Exercise objective
How many lines in these records hold the string "agent"? Reply with the number alone.

Exercise material

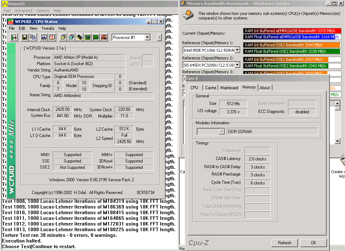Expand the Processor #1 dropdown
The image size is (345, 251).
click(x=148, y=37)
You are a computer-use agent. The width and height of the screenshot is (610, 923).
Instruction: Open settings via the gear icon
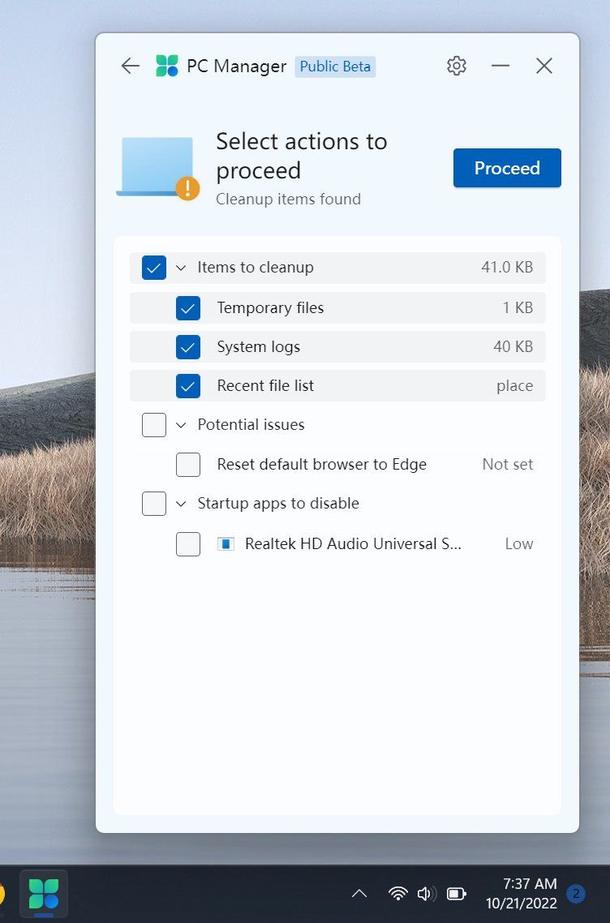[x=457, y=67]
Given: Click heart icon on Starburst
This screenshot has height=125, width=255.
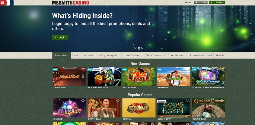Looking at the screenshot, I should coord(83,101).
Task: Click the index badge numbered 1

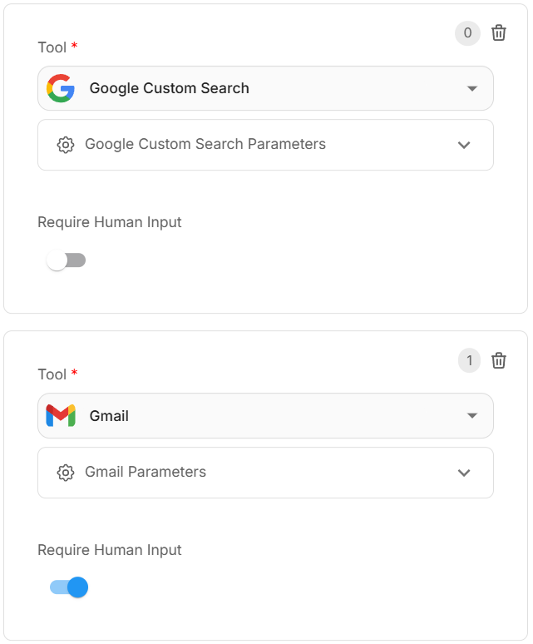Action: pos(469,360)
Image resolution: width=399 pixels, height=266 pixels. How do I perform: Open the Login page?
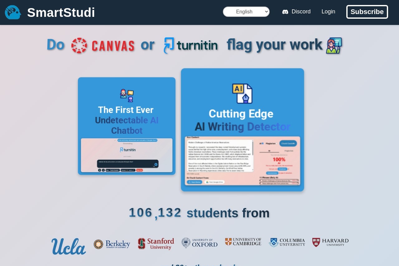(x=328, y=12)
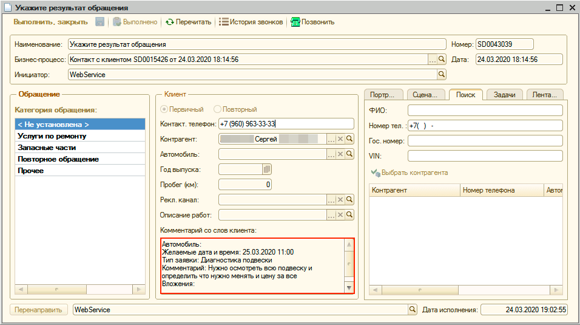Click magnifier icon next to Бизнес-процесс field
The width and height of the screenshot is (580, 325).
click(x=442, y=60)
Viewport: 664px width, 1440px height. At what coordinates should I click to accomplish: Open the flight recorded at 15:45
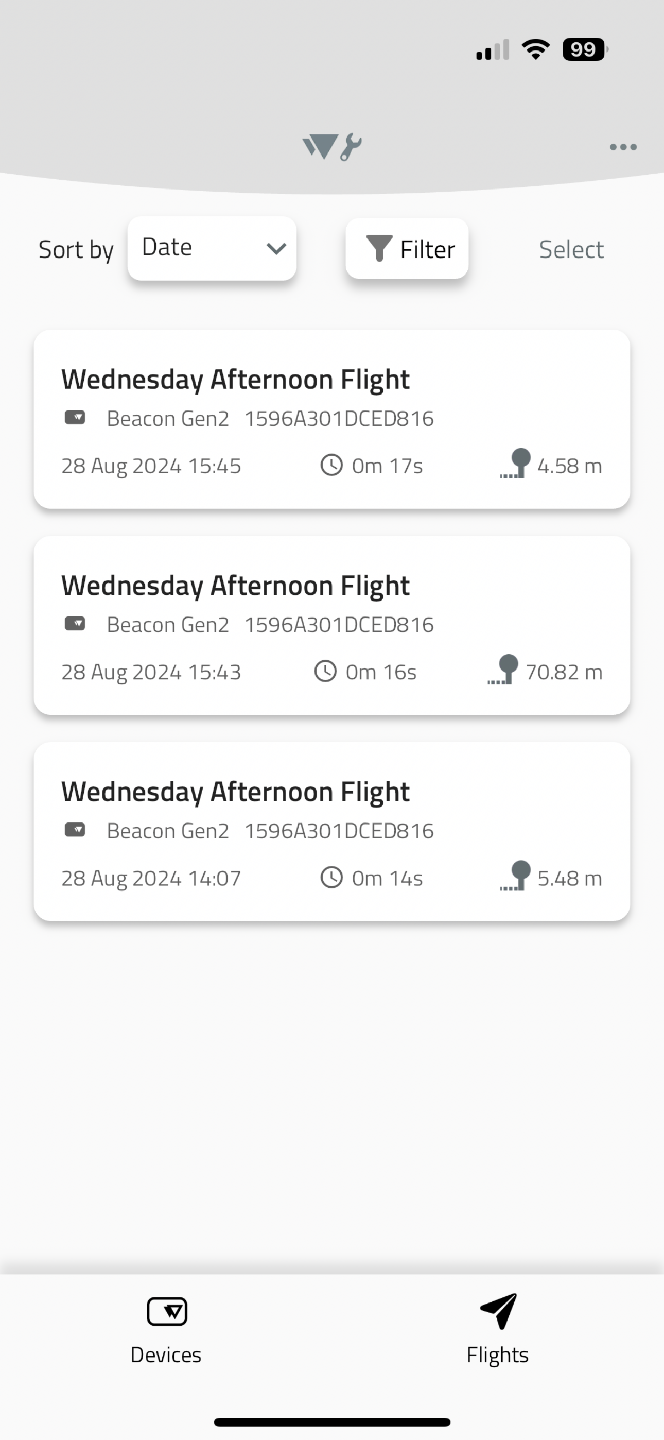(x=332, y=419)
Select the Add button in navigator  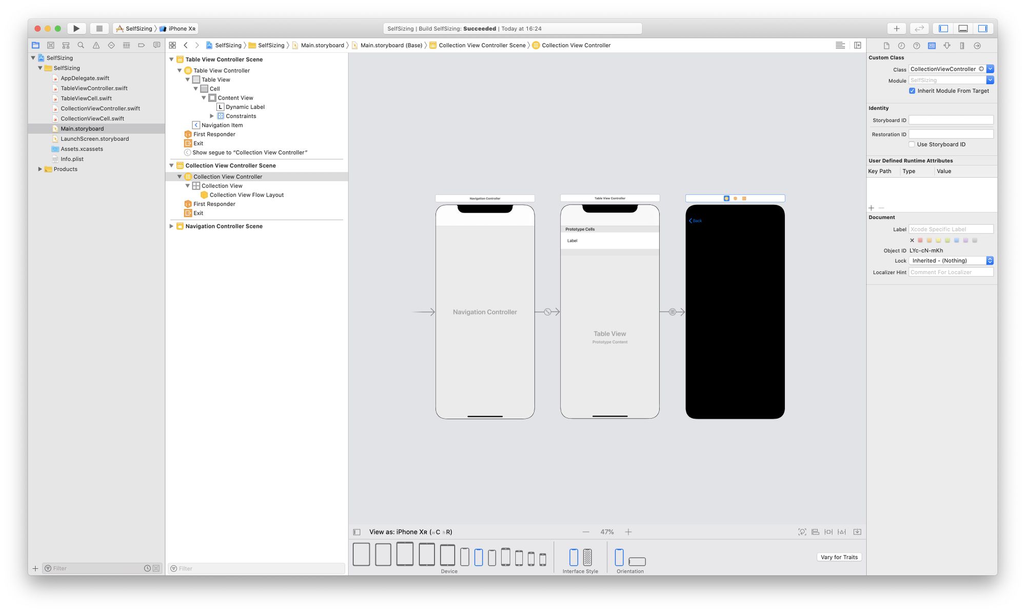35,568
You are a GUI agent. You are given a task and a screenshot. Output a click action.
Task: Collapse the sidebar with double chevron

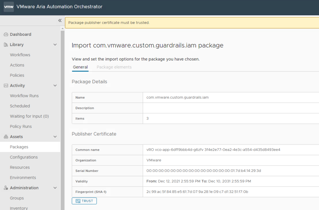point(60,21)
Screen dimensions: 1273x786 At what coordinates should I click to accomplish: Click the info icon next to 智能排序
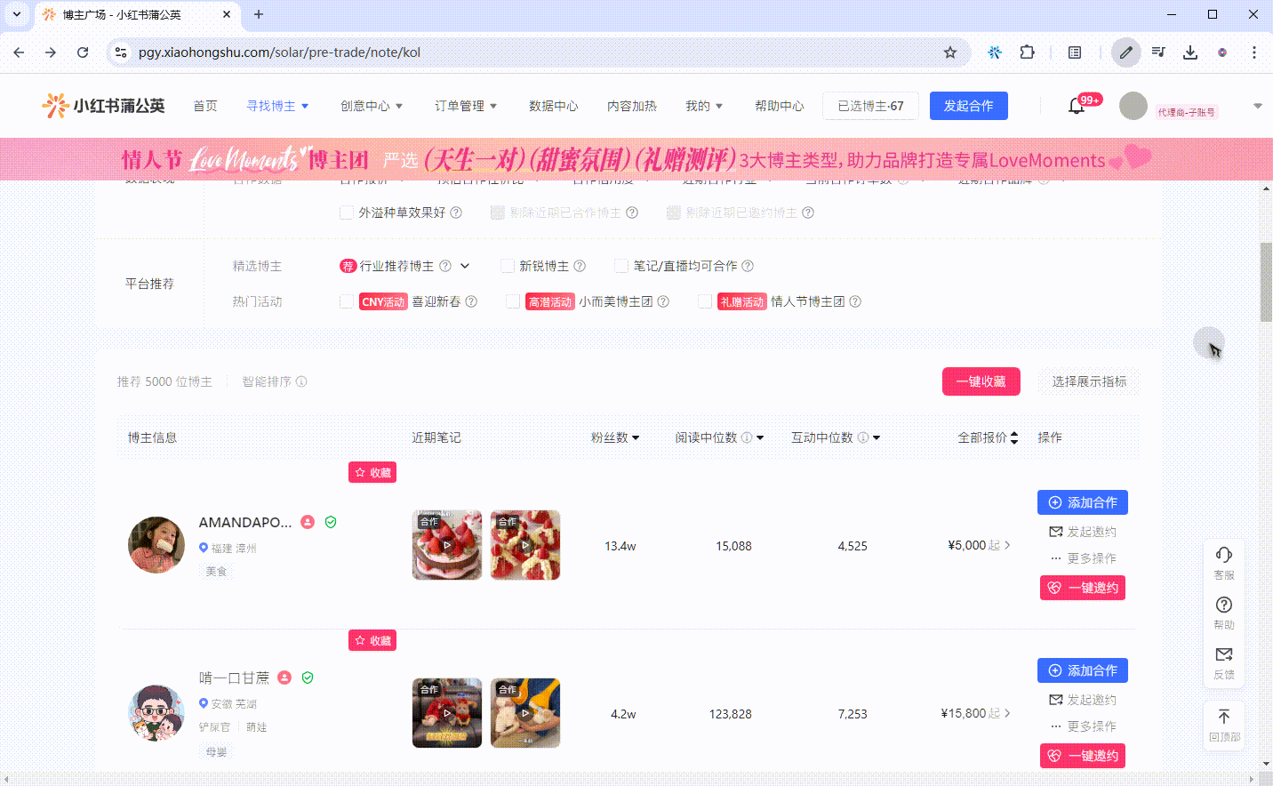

The completed task
2